If someone is driving down a wildlife-heavy road thinking "ah well, if I hit anything, the vultures will clean it up", and a day later, a vulture finds a dead squirrel in the road that was hit, is the vulture to blame for the squirrel's death by virtue of being a beneficiary of the squirrel's death? Because that's analogous to the situation.
That's not analogous to the situation of the vulture going to the store and buying squirrel meat.
The problem isn't benefiting from the squirrels death, the problem is doing something that increases the probability that the squirrel gets killed. If the vulture finds and eats a dead squirrel at the side of the road, that has no effect on the how likely that squirrel (or future squirrels) are to die.
On the other hand, if the edit: vulture goes to the store and exchanges value for some squirrel meat, the vulture is giving others an incentive to kill squirrels to acquire their meat.

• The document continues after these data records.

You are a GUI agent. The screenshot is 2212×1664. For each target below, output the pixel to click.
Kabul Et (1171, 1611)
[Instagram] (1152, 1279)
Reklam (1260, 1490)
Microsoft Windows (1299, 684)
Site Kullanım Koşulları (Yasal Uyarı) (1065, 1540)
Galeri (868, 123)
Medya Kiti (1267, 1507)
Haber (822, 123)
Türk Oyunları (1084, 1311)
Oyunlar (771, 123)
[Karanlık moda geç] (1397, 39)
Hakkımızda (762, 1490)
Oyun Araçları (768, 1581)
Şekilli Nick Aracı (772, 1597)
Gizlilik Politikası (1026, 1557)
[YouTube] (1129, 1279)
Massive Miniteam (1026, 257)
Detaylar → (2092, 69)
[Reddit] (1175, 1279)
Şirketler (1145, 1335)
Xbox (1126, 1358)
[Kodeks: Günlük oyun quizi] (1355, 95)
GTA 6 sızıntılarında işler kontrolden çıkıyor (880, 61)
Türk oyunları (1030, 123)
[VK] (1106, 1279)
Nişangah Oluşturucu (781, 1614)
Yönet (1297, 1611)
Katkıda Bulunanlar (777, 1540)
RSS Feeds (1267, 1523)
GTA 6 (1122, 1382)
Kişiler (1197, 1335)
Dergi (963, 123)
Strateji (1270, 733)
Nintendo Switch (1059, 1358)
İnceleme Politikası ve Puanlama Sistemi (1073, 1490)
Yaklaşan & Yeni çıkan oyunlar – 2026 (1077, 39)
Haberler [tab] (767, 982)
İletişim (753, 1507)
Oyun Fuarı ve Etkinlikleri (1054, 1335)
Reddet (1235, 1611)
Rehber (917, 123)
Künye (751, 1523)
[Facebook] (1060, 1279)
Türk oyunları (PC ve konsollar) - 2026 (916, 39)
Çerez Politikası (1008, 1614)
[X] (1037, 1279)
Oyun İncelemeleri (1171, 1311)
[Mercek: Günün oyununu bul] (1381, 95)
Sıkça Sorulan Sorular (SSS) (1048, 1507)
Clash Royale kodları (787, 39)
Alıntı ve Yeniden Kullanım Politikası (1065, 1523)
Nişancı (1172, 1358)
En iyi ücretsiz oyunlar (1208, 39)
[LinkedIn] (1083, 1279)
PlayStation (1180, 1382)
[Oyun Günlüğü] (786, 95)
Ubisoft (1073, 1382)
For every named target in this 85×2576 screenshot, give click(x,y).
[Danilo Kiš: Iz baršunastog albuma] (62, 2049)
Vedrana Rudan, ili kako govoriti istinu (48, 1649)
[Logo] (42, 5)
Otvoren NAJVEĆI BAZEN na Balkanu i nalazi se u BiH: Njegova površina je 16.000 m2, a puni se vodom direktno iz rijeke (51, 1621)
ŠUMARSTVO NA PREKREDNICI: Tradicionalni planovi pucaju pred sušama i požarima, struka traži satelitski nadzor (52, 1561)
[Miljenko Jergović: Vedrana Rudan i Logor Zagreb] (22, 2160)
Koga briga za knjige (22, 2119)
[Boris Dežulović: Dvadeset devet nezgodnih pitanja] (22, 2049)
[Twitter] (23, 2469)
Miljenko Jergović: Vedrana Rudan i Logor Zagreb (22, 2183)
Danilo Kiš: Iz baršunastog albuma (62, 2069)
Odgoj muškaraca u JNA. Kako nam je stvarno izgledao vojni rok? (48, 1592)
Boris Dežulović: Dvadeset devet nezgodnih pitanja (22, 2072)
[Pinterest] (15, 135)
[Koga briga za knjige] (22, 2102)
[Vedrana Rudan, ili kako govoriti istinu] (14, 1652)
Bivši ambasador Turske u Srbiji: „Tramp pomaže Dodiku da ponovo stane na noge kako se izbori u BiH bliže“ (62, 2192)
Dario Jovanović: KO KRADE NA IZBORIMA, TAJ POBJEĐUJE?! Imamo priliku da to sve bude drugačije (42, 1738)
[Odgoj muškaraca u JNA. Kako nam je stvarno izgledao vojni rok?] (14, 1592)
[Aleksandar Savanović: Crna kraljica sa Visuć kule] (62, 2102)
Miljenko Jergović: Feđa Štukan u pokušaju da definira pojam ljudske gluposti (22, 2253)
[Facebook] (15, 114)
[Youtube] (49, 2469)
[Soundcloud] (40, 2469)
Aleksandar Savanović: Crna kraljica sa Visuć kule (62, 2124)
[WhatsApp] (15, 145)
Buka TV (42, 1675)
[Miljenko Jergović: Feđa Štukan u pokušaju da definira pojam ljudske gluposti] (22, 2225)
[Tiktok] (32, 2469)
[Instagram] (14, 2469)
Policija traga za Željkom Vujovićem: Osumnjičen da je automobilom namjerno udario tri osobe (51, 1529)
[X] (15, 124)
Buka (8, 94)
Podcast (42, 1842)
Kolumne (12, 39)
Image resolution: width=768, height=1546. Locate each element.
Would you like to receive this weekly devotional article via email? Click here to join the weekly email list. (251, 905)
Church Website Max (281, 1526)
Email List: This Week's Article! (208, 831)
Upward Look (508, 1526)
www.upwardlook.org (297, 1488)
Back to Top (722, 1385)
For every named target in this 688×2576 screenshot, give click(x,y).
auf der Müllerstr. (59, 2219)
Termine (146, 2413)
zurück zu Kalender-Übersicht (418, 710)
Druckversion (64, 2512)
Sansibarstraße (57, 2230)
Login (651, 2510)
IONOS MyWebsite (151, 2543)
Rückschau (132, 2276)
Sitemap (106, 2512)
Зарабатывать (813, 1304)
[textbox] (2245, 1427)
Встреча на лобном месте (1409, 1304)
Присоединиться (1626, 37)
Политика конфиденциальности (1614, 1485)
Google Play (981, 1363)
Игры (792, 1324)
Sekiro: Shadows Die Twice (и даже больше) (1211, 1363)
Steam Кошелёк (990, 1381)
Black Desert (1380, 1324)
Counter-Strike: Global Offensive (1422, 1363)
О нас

If you were the squirrel, would you rather live in an environment where no one benefits from killing you or one where there's a massive bounty on squirrel meat?
And you're saying it's absolutely impossible to exchange meat in such a way as to not increase the incentive of meat being killed to be consumed in the future? I'm careful when it comes to that stuff, if my case-by-case circumstances knowingly put me in such a situation as is implied, I pull out, whether it be corporative or local (which should be treated differently anyways). My answer to the last question depends on if they're a strict dichotomy or not; my point would be that it isn't.
What do you mean by "exchange meat"? I assume you mean exchange value (i.e. money) for meat?
No, it's not impossible to do this without increasing the chance that an animal gets killed to provide the meat. For example, if someone promised they're only selling roadkill and will never kill the animals or do anything to increase the chances the animals get killed then you could buy meat from that person without increasing the probability that animals get killed. Obviously it would have to be reasonable to trust that person to keep their word.
That's a very unlikely exception though. If you go to the grocery store and buy some meat, there is no basis or evidence to believe they're only collecting roadkill. When you buy meat from a grocery store, it's virtually certain that this is increasing the chances of animals being killed (very often after being subjected to extreme suffering). And you will have a share in the responsibility for those effects, because there's a causal link between your choice to buy the product and the things that are done to make it available.